A scuola torna la Dad a maggio? L'allarme lanciato da Anief
Un sindacato ha lanciato l'allarme per un possibile ritorno della Dad in Italia a causa della crisi energetica scatenata dalla guerra in Iran
Studenti e studentesse di ogni età potrebbero presto ritornare a seguire le lezioni da casa, attraverso la didattica a distanza, come ai tempi della pandemia da Covid? A causa della crisi energetica che stiamo vivendo e alle pesanti ripercussioni della guerra in Medioriente, infatti, questa potrebbe essere una soluzione che molti Paesi, tra i quali l’Italia, potrebbero prendere. A scuola potrebbe tornare la Dad a partire dal mese di maggio 2026: è un’ipotesi plausibile secondo alcuni esperti.
La crisi energetica e il possibile ritorno in DAD
La crisi energetica provocata dalla guerra in Iran sta avendo ripercussioni in tutto il mondo. Nel nostro Paese si sta già parlando di un possibile incremento dello smart working, nei settori privato e pubblico, per ovviare ai rincari dei prezzi dell’energia e del carburante. Tale ipotesi potrebbe riguardare anche il comparto scuola.

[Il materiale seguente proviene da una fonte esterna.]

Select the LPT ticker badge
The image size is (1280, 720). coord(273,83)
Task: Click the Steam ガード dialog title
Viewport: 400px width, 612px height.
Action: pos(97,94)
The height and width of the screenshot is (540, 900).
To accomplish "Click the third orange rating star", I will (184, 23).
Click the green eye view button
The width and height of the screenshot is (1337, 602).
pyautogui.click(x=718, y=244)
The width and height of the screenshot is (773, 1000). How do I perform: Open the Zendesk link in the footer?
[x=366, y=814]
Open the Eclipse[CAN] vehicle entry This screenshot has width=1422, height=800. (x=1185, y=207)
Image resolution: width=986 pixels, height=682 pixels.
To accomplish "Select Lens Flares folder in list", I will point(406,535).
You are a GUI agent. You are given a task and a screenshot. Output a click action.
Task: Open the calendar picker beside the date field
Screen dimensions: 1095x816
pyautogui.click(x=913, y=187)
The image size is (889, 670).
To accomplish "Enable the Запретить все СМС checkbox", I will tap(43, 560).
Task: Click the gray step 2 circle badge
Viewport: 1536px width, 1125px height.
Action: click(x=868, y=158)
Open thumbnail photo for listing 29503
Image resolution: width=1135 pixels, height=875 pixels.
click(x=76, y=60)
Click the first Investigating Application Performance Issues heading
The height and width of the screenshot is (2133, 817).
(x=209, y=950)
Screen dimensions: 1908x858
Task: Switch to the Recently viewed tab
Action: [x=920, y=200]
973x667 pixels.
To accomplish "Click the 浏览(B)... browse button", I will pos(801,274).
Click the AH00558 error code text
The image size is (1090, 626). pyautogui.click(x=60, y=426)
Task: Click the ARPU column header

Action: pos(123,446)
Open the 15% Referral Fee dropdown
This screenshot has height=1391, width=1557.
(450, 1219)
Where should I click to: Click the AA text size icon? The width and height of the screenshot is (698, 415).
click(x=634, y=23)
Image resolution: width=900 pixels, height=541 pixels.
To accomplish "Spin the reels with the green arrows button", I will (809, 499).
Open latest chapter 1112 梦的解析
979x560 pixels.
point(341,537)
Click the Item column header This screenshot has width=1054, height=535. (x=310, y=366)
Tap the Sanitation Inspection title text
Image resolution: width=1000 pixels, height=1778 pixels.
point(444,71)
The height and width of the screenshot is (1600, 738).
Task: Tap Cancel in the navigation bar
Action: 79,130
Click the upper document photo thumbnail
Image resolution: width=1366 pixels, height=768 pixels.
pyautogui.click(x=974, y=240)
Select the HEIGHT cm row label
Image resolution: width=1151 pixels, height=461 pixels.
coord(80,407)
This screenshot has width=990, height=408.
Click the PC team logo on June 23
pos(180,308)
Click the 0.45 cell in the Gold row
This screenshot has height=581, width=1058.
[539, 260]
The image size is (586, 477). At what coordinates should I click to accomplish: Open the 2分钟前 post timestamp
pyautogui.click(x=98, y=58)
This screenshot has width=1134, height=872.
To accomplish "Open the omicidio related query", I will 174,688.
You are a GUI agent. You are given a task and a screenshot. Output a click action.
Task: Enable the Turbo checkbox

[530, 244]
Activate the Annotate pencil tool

L’Anief (Associazione Nazionale Insegnanti e Formatori) ha lanciato l’allarme per quello che potrebbe riguardare un possibile ritorno della Dad in Italia. Al fine di risparmiare sui trasporti e sui costi energetici, potrebbe ritornare nel nostro Paese la didattica a distanza, che ai tempi del Covid si è resa necessaria nei periodi di chiusura delle scuole decisi per poter limitare i contagi e la diffusione del virus che ha messo in ginocchio il mondo intero.
Al momento si tratterebbe solo di un’ipotesi e di una congettura, che però il ministero dell’Istruzione e del Merito avrebbe già smentito categoricamente, come riferito dal Corriere della Sera: "Non è una misura contemplata nel piano del governo", avrebbero fatto sapere dal dicastero di viale Trastevere.
L’allarme lanciato sul ricorso alla Dad da maggio
L’Ansa ha riportato le parole di Marcello Pacifico, presidente del sindacato Anief, in merito a questa possibilità che riguarderebbe le scuole italiane di ogni ordine e grado: "La crisi energetica, con ripercussioni sul costo dei carburanti, potrebbe portare l’Italia entro giugno a un tasso di inflazione altissimo: per frenare il costo della vita, il Governo e il Parlamento potrebbero valutare l’adozione della didattica a distanza, a seguito del collocamento dei lavoratori pubblici in smart working".
Secondo l’Associazione Nazionale Insegnanti e Formatori, "la scuola dovrà essere l’ultima a chiudere, ma se la guerra in Medio Oriente continua potrebbe essere colpita dall’attuale crisi". Si potrebbe partire a maggio 2026 con la Dad, quando al termine dell’anno scolastico 2026/2027 mancherebbe solo un mese e mezzo di lezioni. Si ipotizza anche che la chiusura potrebbe terminare giusto in tempo per gli esami di Maturità 2026 che, dunque, si svolgerebbero comunque in presenza.
"Potrebbe sembrare una soluzione eccessiva, ma sarebbe consequenziale all’entrata in vigore di misure atte a risparmiare le risorse energetiche, dalla razionalizzazione di luce, gas e petrolio allo smart working per tutti i dipendenti pubblici". Potrebbe non trattarsi solo "di un’iniziativa isolata dell’Italia, considerando che già la riduzione dei giorni di lavoro viene adottata in diversi altri Paesi del mondo", ha concluso Marcello Pacifico nel suo intervento.
Come riferito dal quotidiano di via Solferino, al momento questa decisione sarebbe stata presa solo dal Libano: non ci sarebbero altri Paesi nel mondo con le scuole in Dad.